Relationships can be the perfect opportunity if you want to learn about yourself and grow. Nothing can push you to be more introspective than communicating, compromising, and working through triggers, especially in a romantic relationship. As mental health information becomes more accessible thanks to the Internet, many of us are learning about childhood trauma and how it shapes our behavior and personality.
Whether we realize it or not, our childhood trauma often appears in our relationships. This trauma could include how you communicate, an inability to commit, not spending enough time with your partner because you overwork, and even having financial struggles that affect your finances as a couple.
An example of childhood trauma and how it could show up in a relationship is experiencing emotional or physical neglect by a parent.
“We don’t even think about absent parents being trauma, but it is traumatic to a child and it always in some capacity shows up in their relationships as adults,” says Krystal Rogers, a marriage and family therapist located in Ft. Lauderdale, Florida.
Neglect by a parent could result in hyper-independence as an adult and difficulty trusting people. In a relationship, it could feel like you don’t ‘need’ your partner, struggling to depend on them, or always having one foot out the door.

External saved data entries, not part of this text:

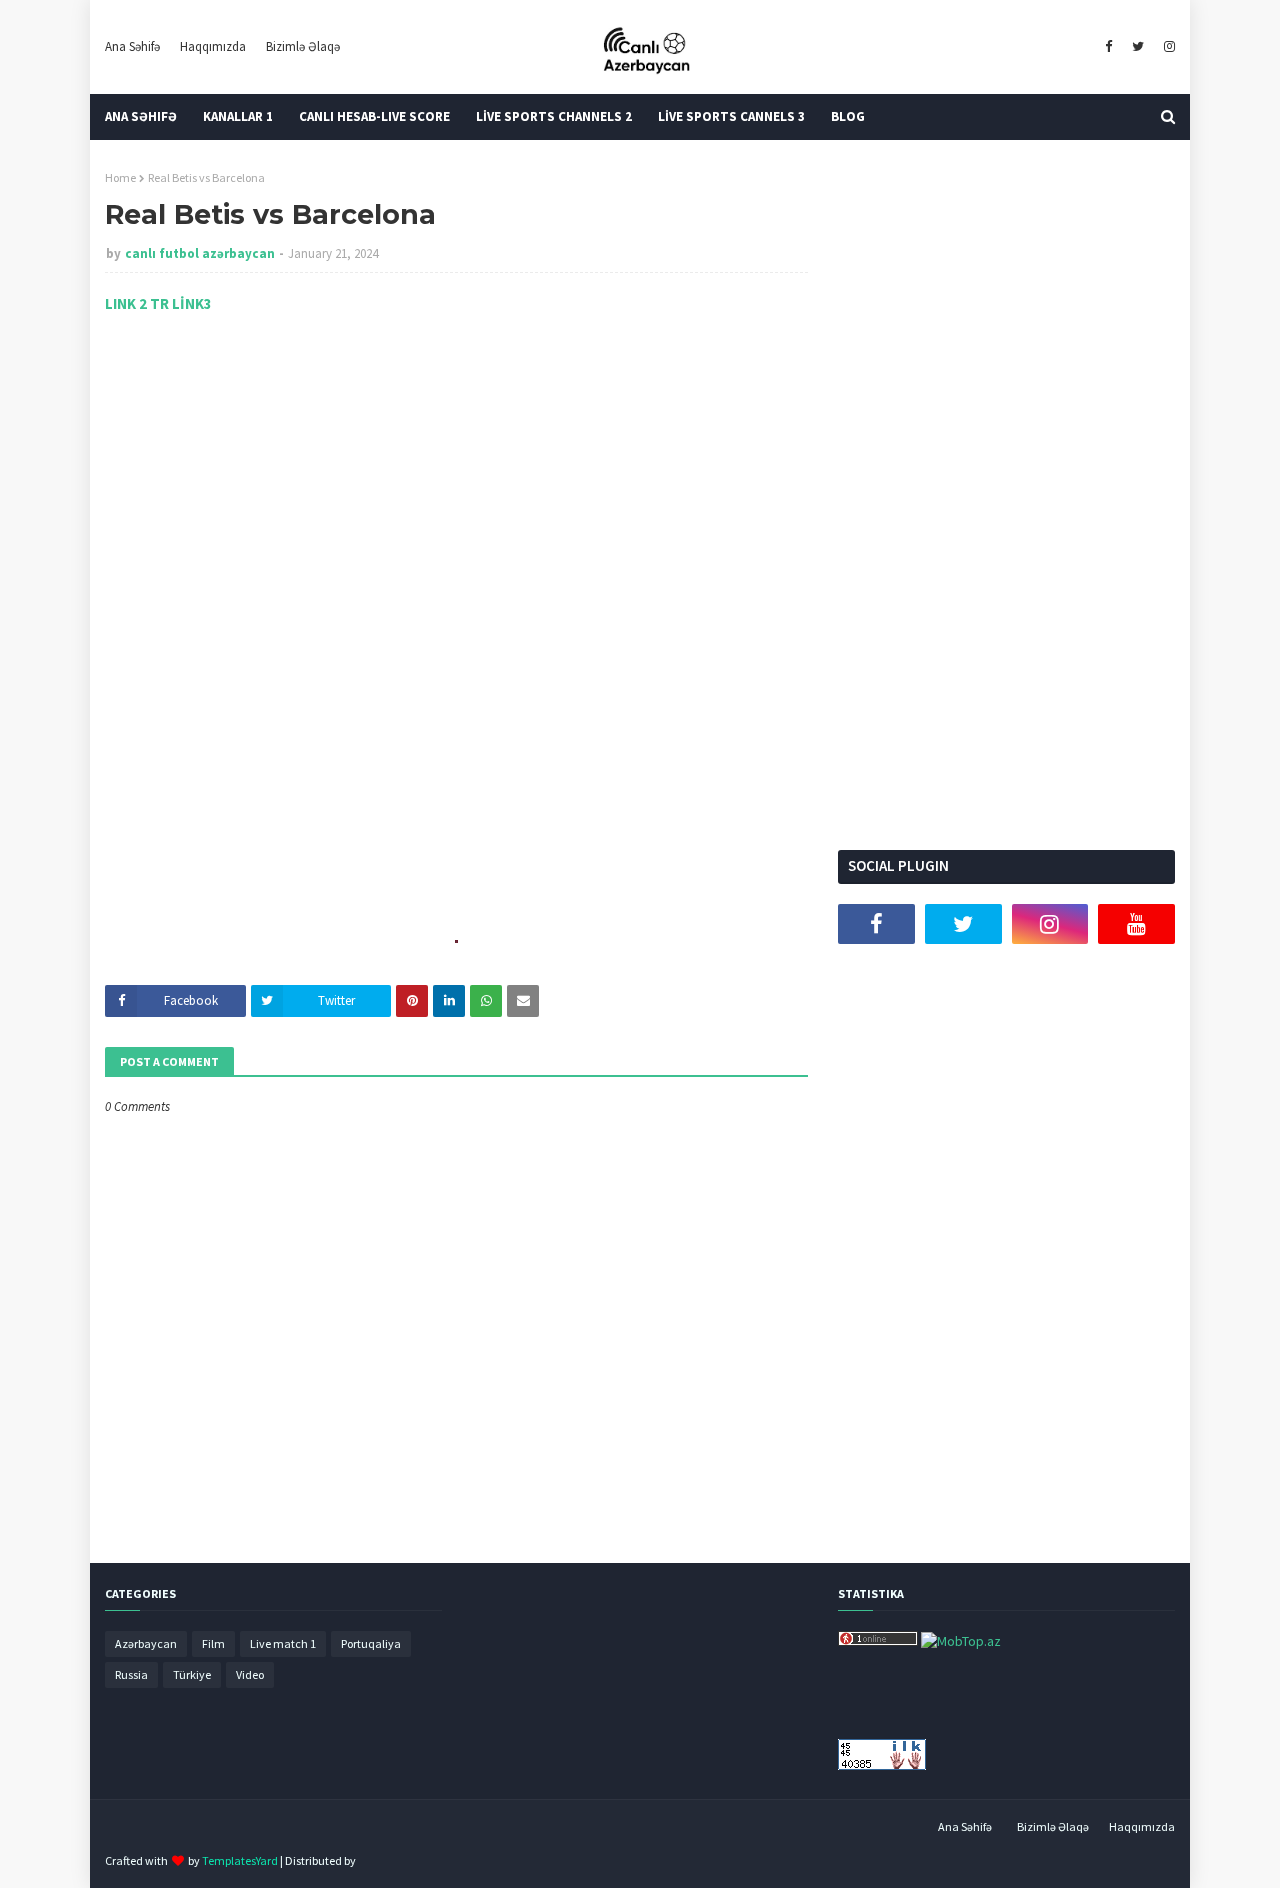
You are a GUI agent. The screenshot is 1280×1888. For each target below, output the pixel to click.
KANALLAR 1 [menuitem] (238, 116)
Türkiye (192, 1674)
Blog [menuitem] (848, 116)
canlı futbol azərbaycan (200, 253)
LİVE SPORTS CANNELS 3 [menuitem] (731, 116)
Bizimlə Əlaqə (303, 46)
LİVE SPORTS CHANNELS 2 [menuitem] (554, 116)
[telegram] (876, 974)
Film (213, 1643)
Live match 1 (283, 1643)
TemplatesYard (240, 1860)
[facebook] (1108, 47)
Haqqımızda (213, 46)
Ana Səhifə (132, 46)
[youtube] (1136, 924)
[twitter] (1138, 47)
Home (120, 177)
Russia (131, 1674)
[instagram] (1167, 47)
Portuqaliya (371, 1643)
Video (250, 1674)
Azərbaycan (146, 1643)
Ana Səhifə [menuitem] (141, 116)
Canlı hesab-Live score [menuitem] (374, 116)
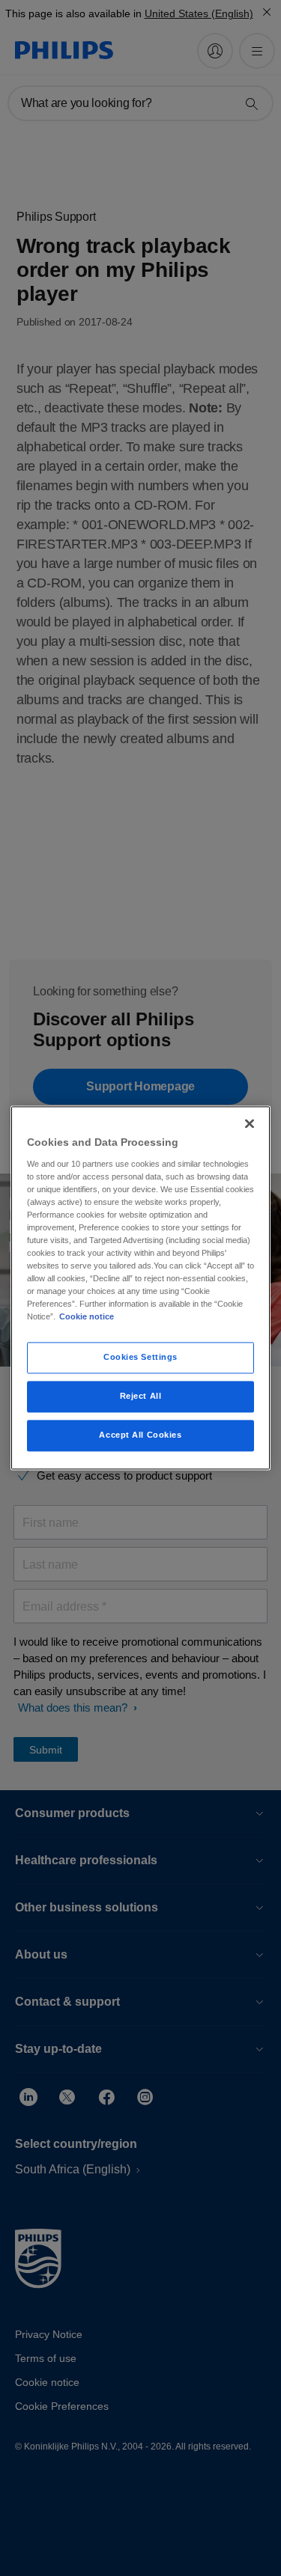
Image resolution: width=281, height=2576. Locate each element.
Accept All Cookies (140, 1435)
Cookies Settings (140, 1357)
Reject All (141, 1396)
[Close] (249, 1123)
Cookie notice (86, 1317)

This could also be linked to a dismissive avoidant attachment style, which is when you avoid being close to others as a response to neglect during childhood. Those unfamiliar with attachment styles stem from attachment theory, which identifies and categorizes behaviors people have in and around relationships that stem from their relationship with their primary caregivers. There are three other attachment styles–fearful, avoidant, anxious preoccupied, and secure.
“No matter what childhood trauma we have, it is often rooted in some neglect as a child,
says Tamyra Villines, a licensed mental health counselor and founder of Lynn E Therapy.

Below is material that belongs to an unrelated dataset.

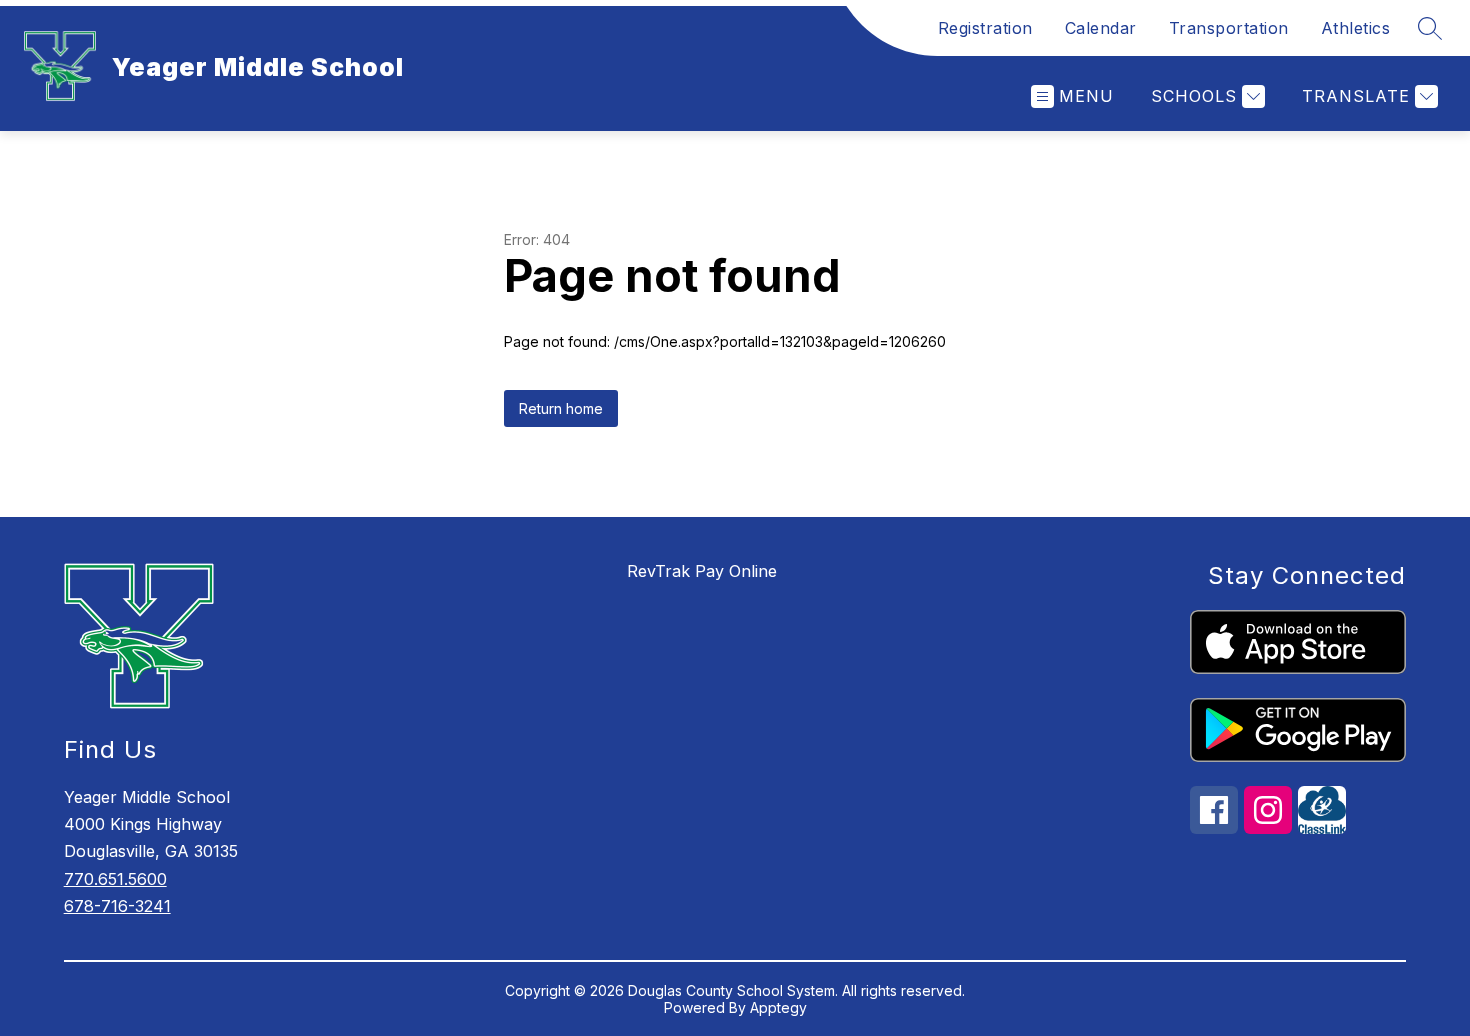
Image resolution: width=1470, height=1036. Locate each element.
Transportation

“So that can be emotional, physical, financial, [or] environmental needs,” she explains. “An environmental need could be having food in the house, and if there’s no food in the house, that means that’s neglect. An emotional need could be needing reinforcement to know you did a good job, but if the only thing a person hears is negative reinforcement, that’s neglect.”

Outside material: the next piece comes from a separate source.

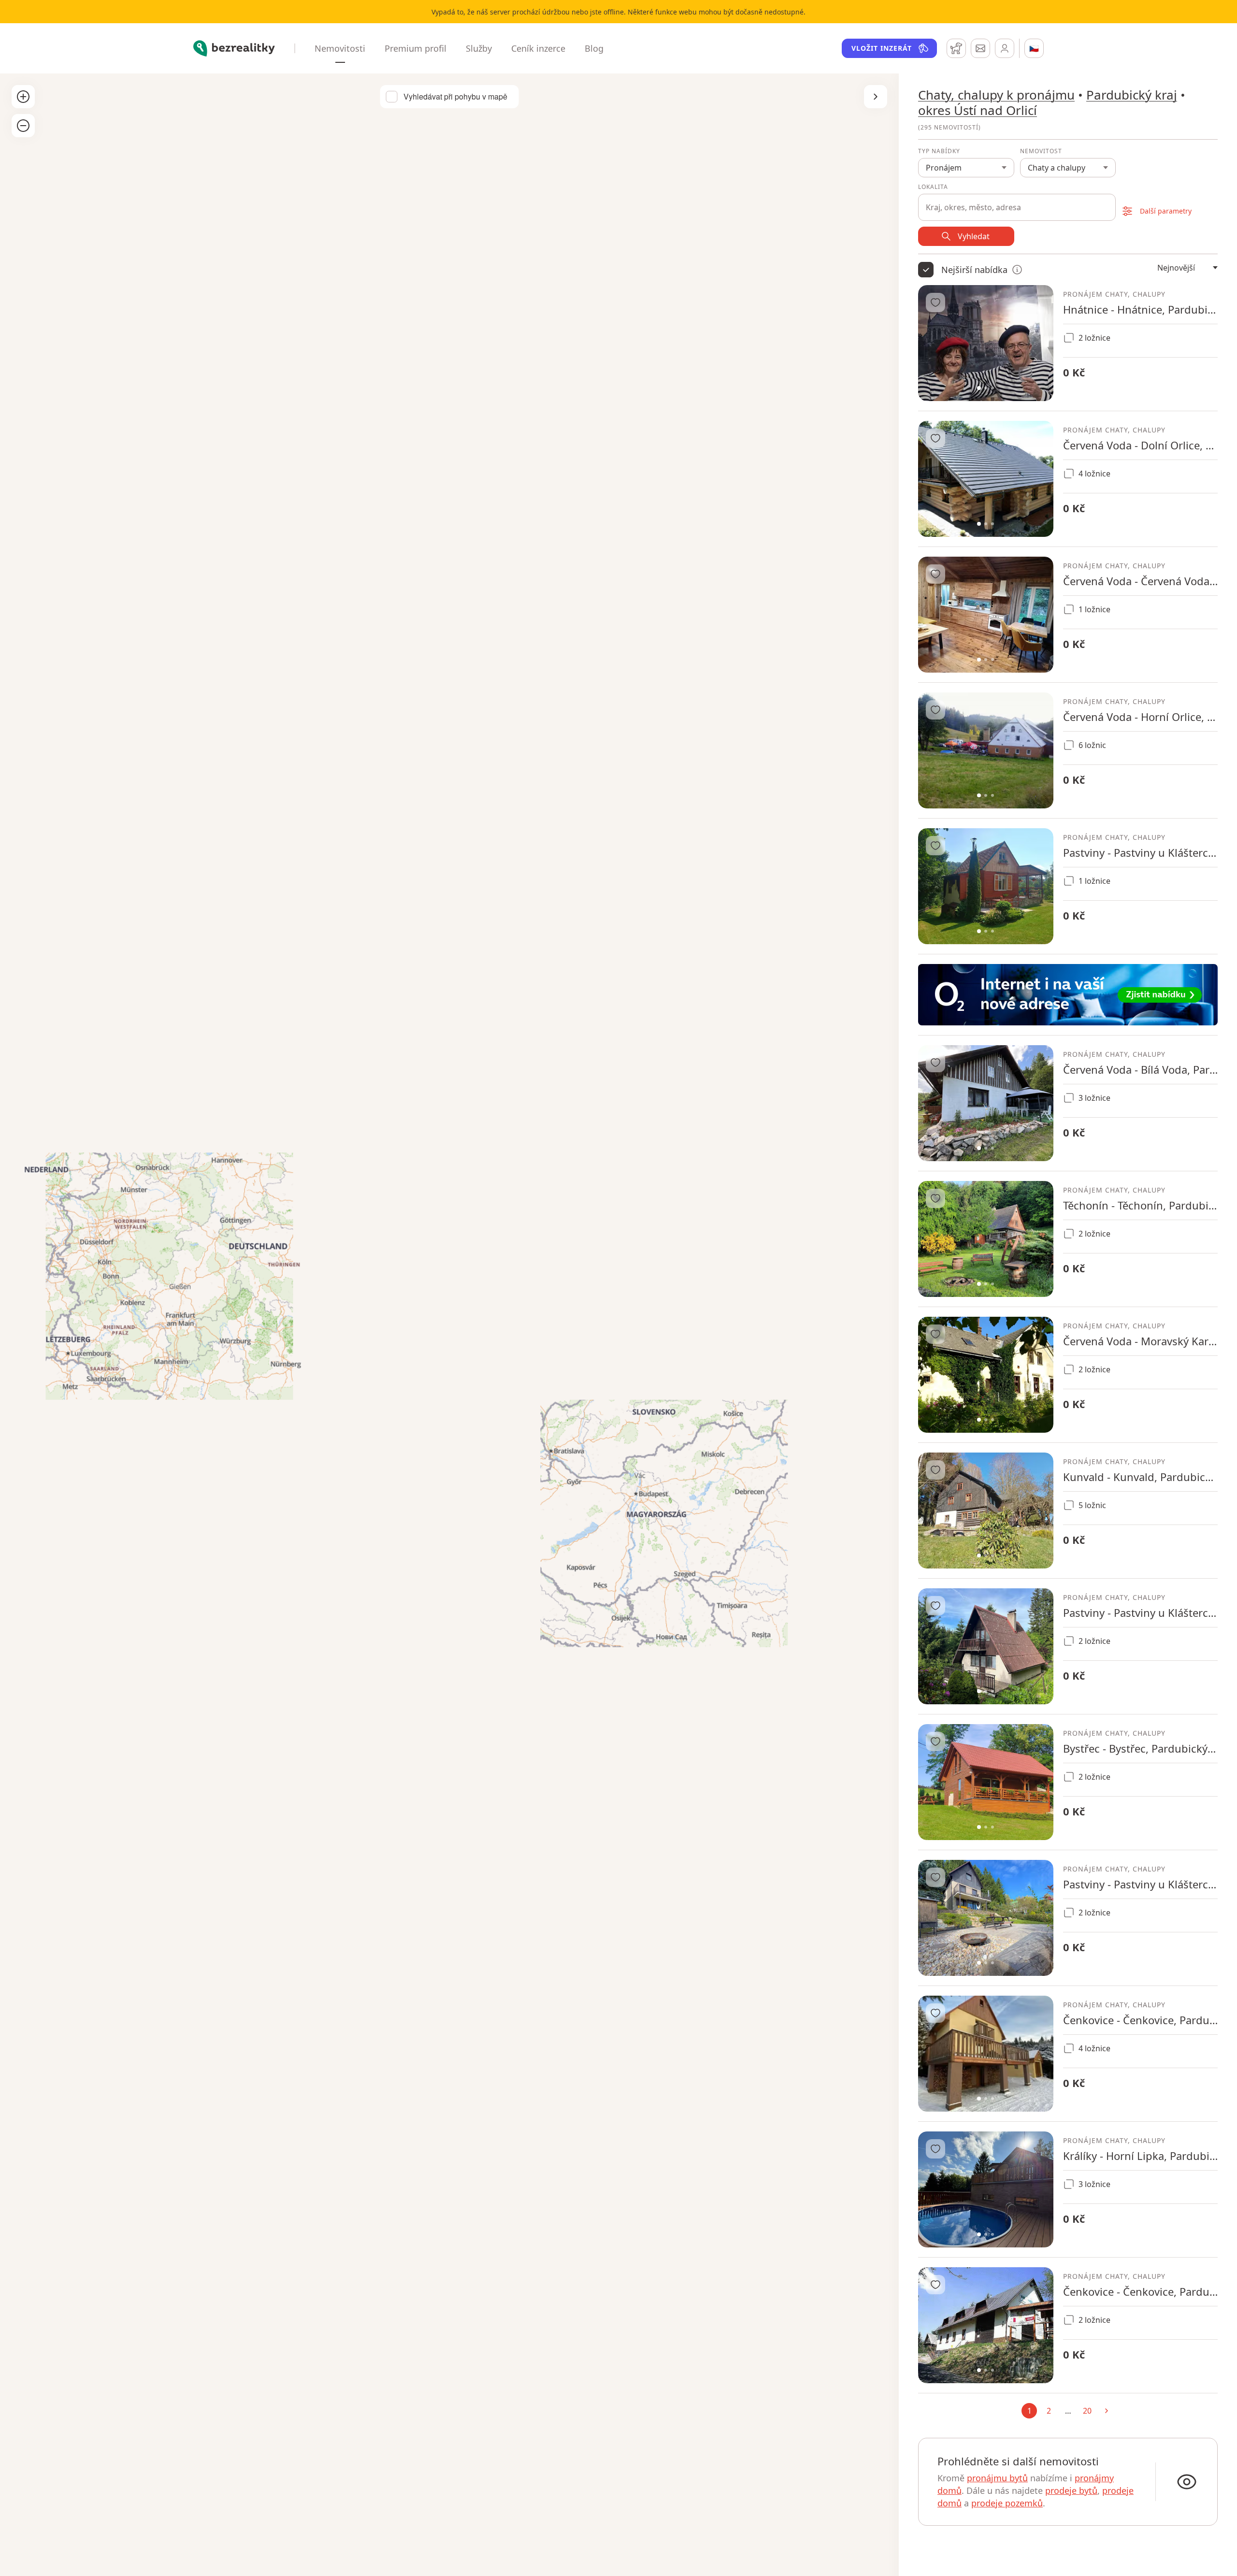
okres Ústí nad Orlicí (977, 110)
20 (1087, 2410)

Trauma is not bad; anyone who makes it through life without any is pretty lucky, as almost half of American children have childhood experiences that could affect their health as adults, according to the National Institute for Children’s Health Quality. More than two-thirds of children experience at least one traumatic event by the time they clock 16.
Not being aware of your trauma or dealing with triggers can hurt your relationships. To become more aware of your trauma, consider getting into therapy if you aren’t already there. Working with a professional can help you understand why you’re behaving in potentially unhealthy ways within your relationships and how to start healing so you can show up as a better version of yourself. You can also share your trauma with your partner if you feel comfortable so they better understand who you are and how to support you.
Villines recommends people try both individual therapy and couples therapy. Individual therapy can help you understand yourself and your triggers, which is key to developing healthier relationship patterns.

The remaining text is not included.